Remember, distributing means multiplying the -2 by both terms inside the parentheses: -2 times x is -2x, and -2 times -18 is +36. Distributive property is a key concept in algebra, and it’s used to simplify expressions by multiplying a term by a group of terms inside parentheses. In this case, by distributing the -2, we've eliminated the parentheses and made the equation easier to work with. This step is crucial because it allows us to separate the variables and constants, moving us closer to isolating y. Understanding and applying the distributive property correctly ensures that our equation remains balanced and accurate throughout the simplification process.

Next, to isolate y, we need to get rid of the -20 on the left side. We do this by adding 20 to both sides of the equation:

y - 20 + 20 = -2x + 36 + 20

This simplifies to:

y = -2x + 56

And there you have it! We've successfully converted our equation from point-slope form to slope-intercept form. In the slope-intercept form, y = -2x + 56, we can easily see that the slope m is -2, which we already knew, and the y-intercept b is 56. The y-intercept is the point where the line crosses the y-axis, and in this case, it’s at (0, 56). This form of the equation is incredibly useful for graphing the line because we can quickly plot the y-intercept and then use the slope to find other points on the line. For example, since the slope is -2, we know that for every 1 unit we move to the right on the graph, we move 2 units down. This makes it easy to sketch the line accurately.
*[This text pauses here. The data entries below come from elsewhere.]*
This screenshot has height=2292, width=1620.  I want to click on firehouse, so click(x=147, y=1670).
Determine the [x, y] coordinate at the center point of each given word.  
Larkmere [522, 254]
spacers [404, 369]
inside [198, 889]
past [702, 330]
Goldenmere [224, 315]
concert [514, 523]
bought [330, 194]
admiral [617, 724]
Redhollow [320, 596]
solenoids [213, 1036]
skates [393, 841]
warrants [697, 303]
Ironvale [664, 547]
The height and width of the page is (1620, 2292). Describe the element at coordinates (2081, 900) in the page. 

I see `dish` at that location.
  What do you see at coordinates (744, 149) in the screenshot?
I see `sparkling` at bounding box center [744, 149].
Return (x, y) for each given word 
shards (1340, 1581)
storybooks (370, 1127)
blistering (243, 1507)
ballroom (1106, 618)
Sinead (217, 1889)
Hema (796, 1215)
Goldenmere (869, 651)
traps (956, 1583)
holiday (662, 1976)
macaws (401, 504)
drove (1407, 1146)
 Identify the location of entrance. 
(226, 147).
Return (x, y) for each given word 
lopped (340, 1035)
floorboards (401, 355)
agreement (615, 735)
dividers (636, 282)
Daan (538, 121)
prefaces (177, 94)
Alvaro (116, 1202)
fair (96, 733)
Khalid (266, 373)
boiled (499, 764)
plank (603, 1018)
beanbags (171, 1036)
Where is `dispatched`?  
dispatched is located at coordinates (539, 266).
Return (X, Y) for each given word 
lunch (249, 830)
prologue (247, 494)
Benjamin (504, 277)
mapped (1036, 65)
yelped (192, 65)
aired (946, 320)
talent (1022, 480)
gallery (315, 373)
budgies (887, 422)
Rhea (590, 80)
Alternative Slopes and Equations

Now, what if the slope was different? Let’s explore how the equation changes with another slope value. For example, suppose the slope m was 1/2, a positive fraction. How would this alter our equation? With a positive slope, the line will rise from left to right, instead of falling as it did with the negative slope of -2.

Let's plug m = 1/2 into the point-slope form along with our point (18, 20):

y - 20 = (1/2)(x - 18)

Now, let’s simplify this to slope-intercept form. First, distribute the 1/2:

y - 20 = (1/2)x - 9

Next, add 20 to both sides:

y = (1/2)x + 11

So, with a slope of 1/2, the equation of the line is y = (1/2)x + 11. This line has a positive slope, meaning it goes upwards as you move from left to right. The y-intercept is 11, which means the line crosses the y-axis at the point (0, 11). Comparing this equation to the previous one with a slope of -2, we can see how the slope affects the direction and steepness of the line. A smaller slope, like 1/2, results in a less steep line compared to a larger slope like -2.

This exercise demonstrates how changing the slope alters the equation and the characteristics of the line. It highlights the flexibility and usefulness of the point-slope form in adapting to different scenarios. Understanding how to manipulate equations based on given points and slopes is a fundamental skill in algebra and geometry, and it opens the door to solving a wide range of problems involving linear relationships.

Key Takeaways

Alright guys, let's recap what we've learned:

1. Point-Slope Form: Remember the formula: y - y₁ = m(x - x₁). This is your go-to when you have a point and a slope.
2. Plugging in Values: Substitute the given point and slope into the formula. This is a straightforward process, but accuracy is key!
3. Simplifying: Don't be afraid to simplify the equation into slope-intercept form (y = mx + b) if needed. This makes graphing easier and gives you a clearer picture of the line.

Using the point-slope form to find the equation of a line is a valuable skill in algebra. It provides a direct method for writing linear equations when given a point and a slope, and it helps in understanding the relationship between different forms of linear equations. By mastering this concept, you'll be well-equipped to tackle more complex problems involving lines and their properties.

Keep practicing, and you'll become a pro at using point-slope form in no time! You got this! This skill not only helps in academic settings but also in practical situations where linear relationships are involved, such as in physics, engineering, and economics. Understanding how lines behave and how to represent them mathematically is a fundamental building block for more advanced concepts in these fields.